*** Opening of Provided material ***

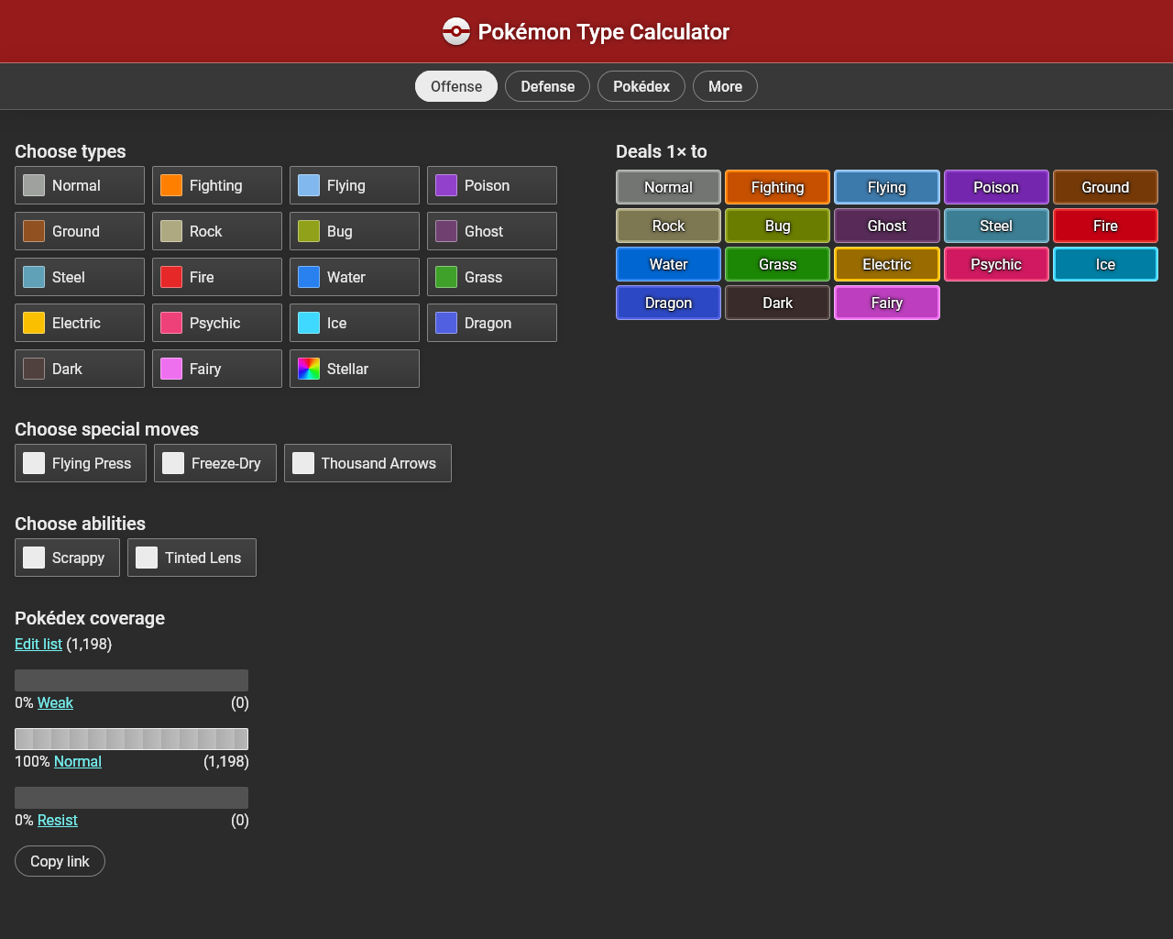Switch to the Defense tab

548,86
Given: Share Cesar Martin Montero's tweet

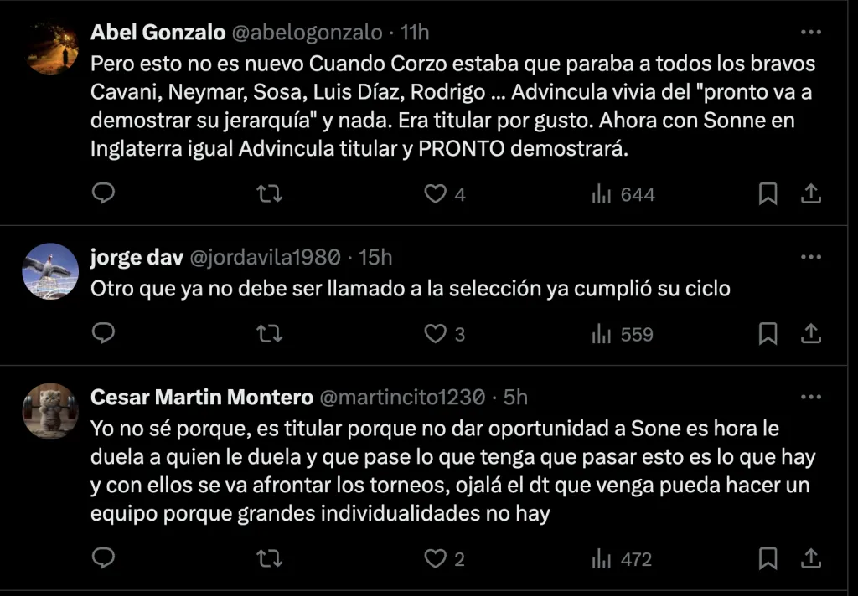Looking at the screenshot, I should [810, 558].
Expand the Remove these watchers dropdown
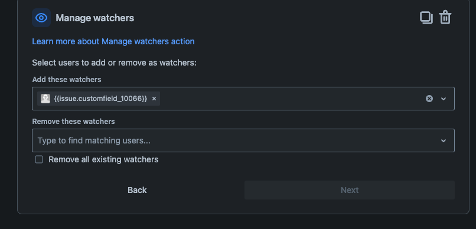 444,140
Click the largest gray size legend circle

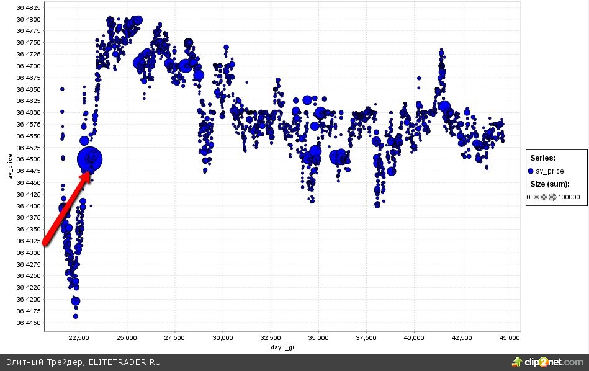[552, 197]
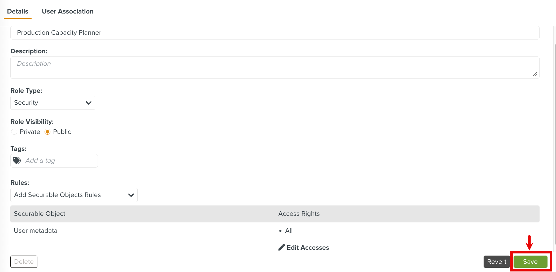Click the Delete button

tap(24, 262)
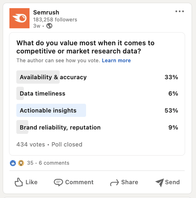Click the 183,258 followers text
Viewport: 196px width, 198px height.
tap(55, 20)
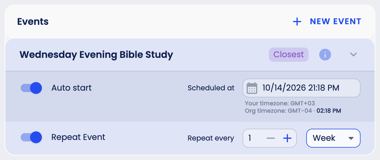The height and width of the screenshot is (160, 380).
Task: Click the 10/14/2026 21:18 PM date field
Action: click(302, 88)

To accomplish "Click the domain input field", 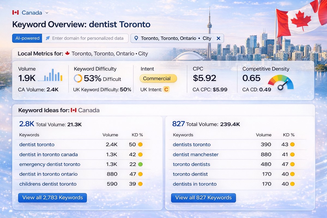I will point(87,38).
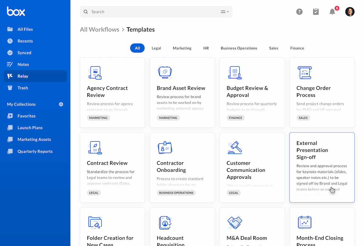Open the Relay section in the sidebar
This screenshot has width=364, height=246.
23,76
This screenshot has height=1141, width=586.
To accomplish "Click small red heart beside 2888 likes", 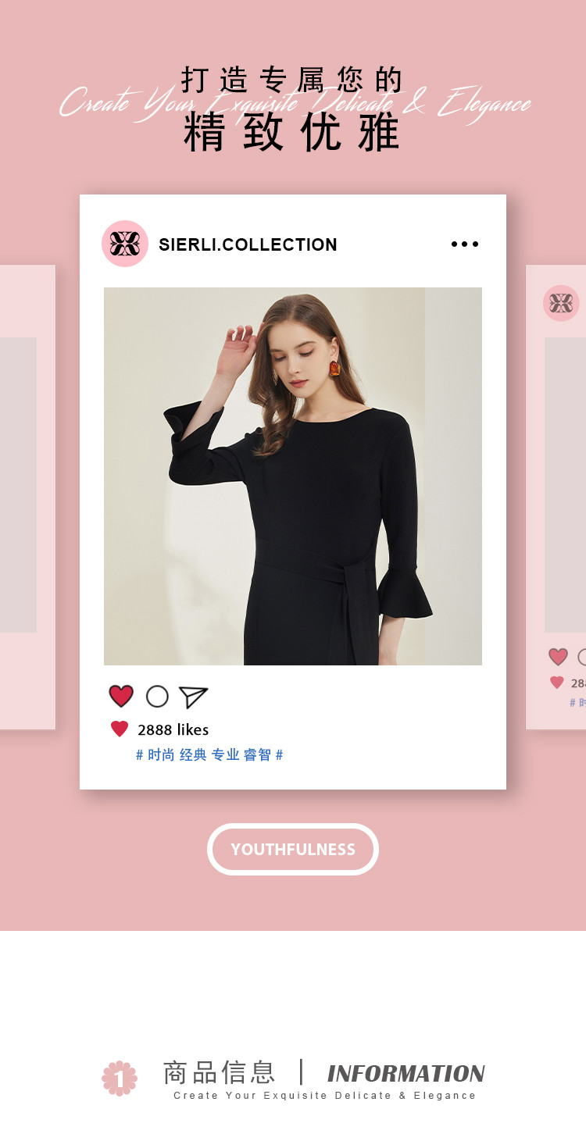I will click(120, 729).
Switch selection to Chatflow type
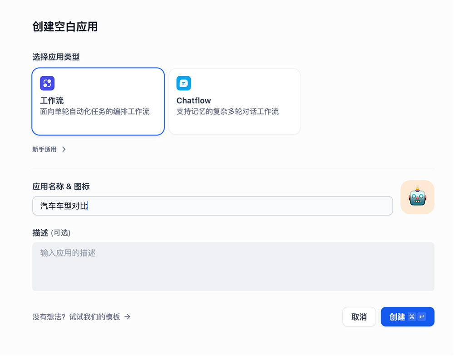 234,101
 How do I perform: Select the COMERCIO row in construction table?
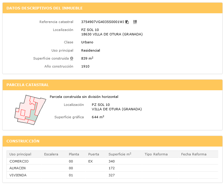[19, 161]
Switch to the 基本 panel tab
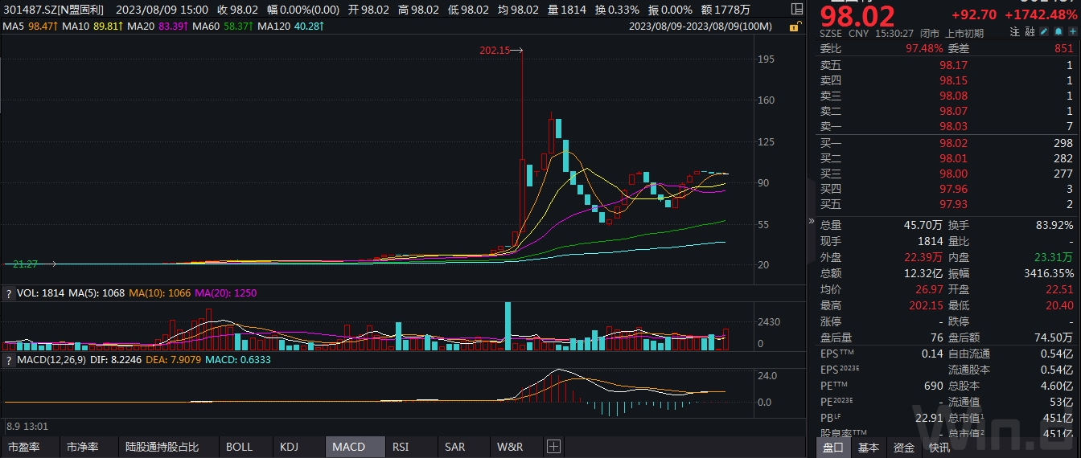The image size is (1081, 458). 869,447
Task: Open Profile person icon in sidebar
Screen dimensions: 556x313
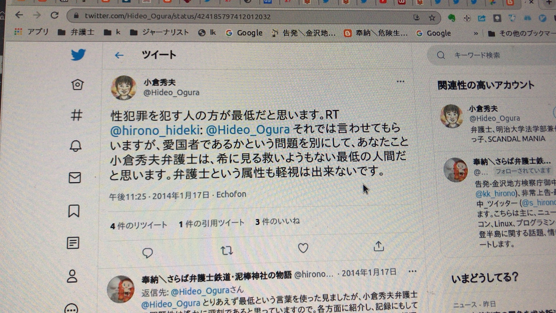Action: tap(72, 276)
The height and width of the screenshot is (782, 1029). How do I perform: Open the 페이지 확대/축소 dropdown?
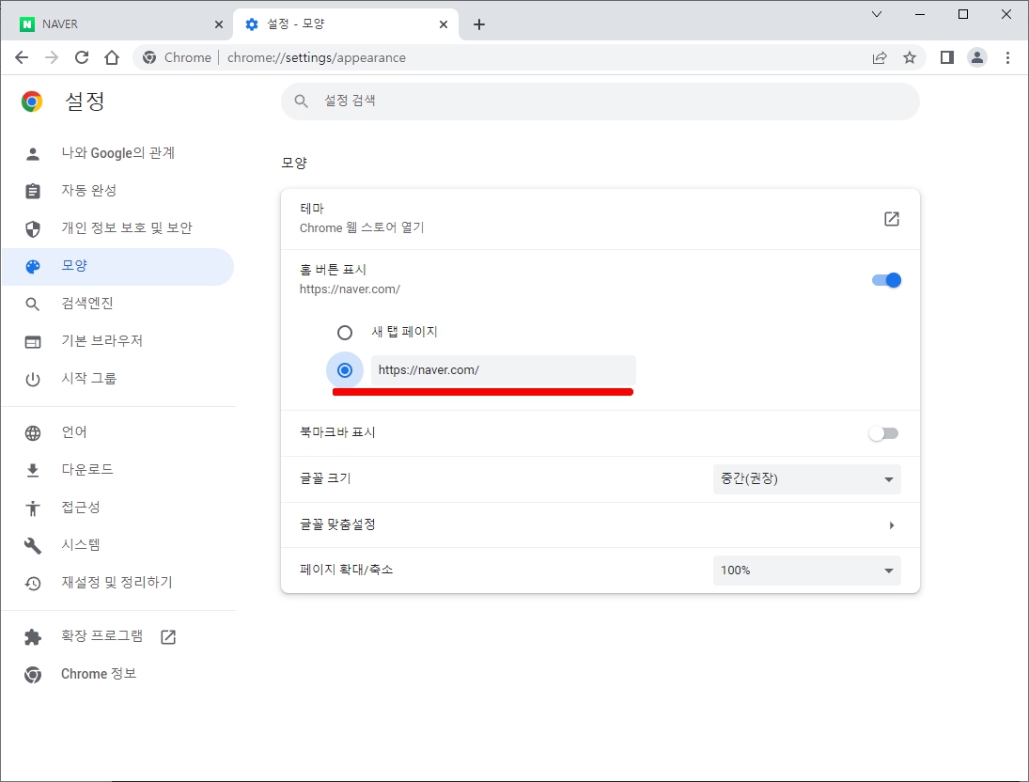pos(805,571)
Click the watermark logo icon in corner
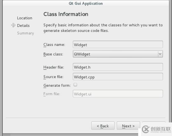 [145, 129]
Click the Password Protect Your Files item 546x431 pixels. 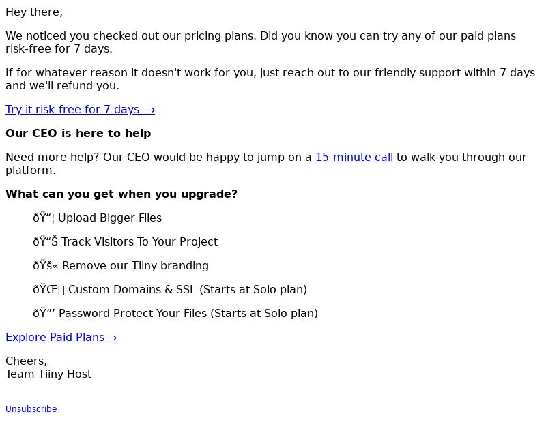175,314
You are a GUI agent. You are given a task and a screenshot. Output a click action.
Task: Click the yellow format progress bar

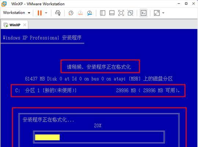[47, 137]
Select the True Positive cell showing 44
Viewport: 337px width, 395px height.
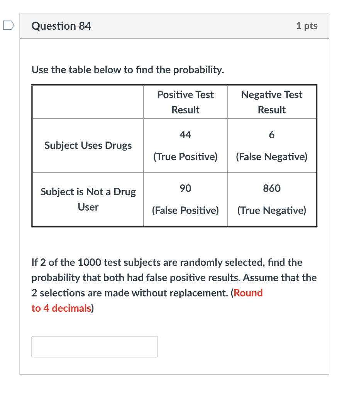tap(185, 145)
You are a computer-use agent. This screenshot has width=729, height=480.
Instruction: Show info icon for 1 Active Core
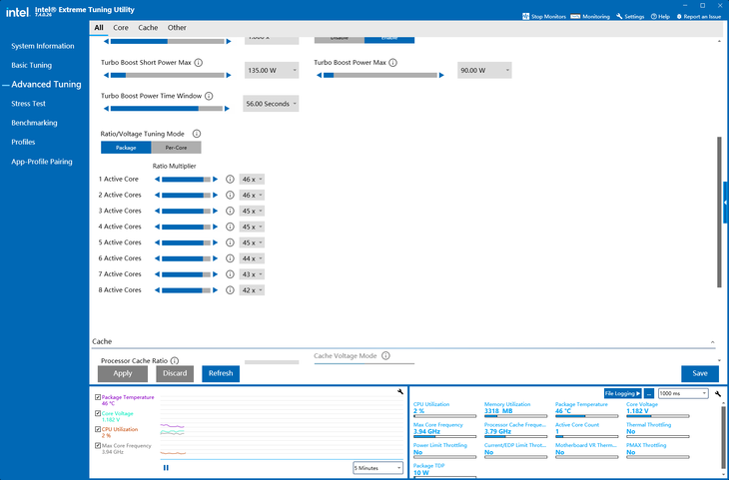pyautogui.click(x=230, y=179)
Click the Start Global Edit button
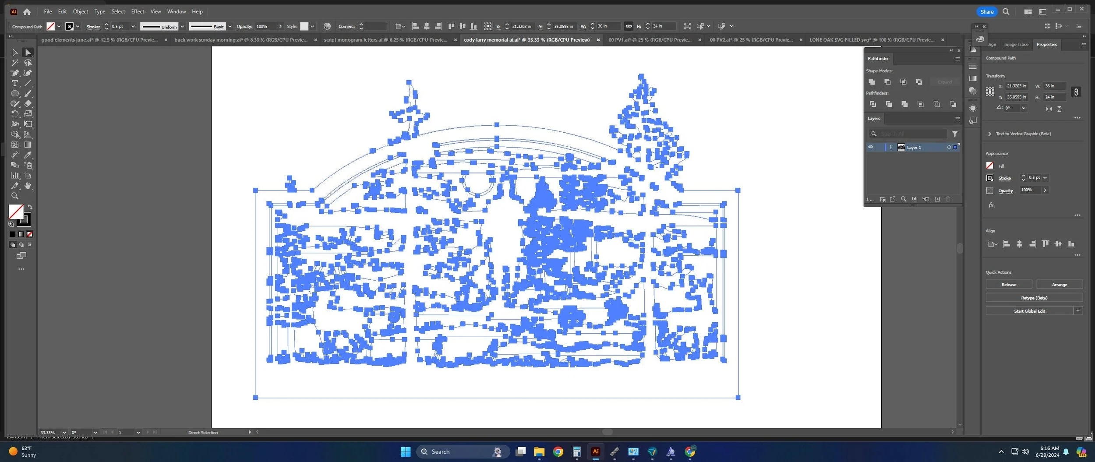 (x=1029, y=311)
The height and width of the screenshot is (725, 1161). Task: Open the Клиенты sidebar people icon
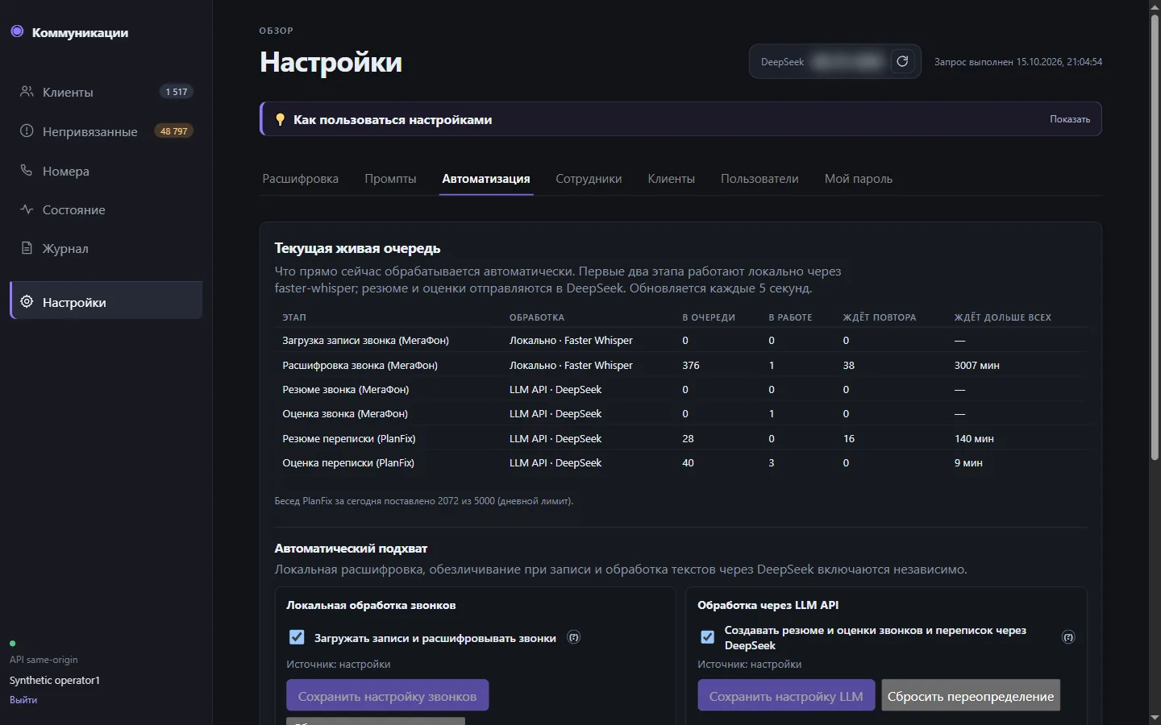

*** Close of Provided material ***

Exercise goal
Gather from the entries above all lines that include the string "agent".

Answer for the task
You are a GUI agent. You are given a task and a screenshot. Output a click action.
You are a computer-use agent. This screenshot has width=729, height=480.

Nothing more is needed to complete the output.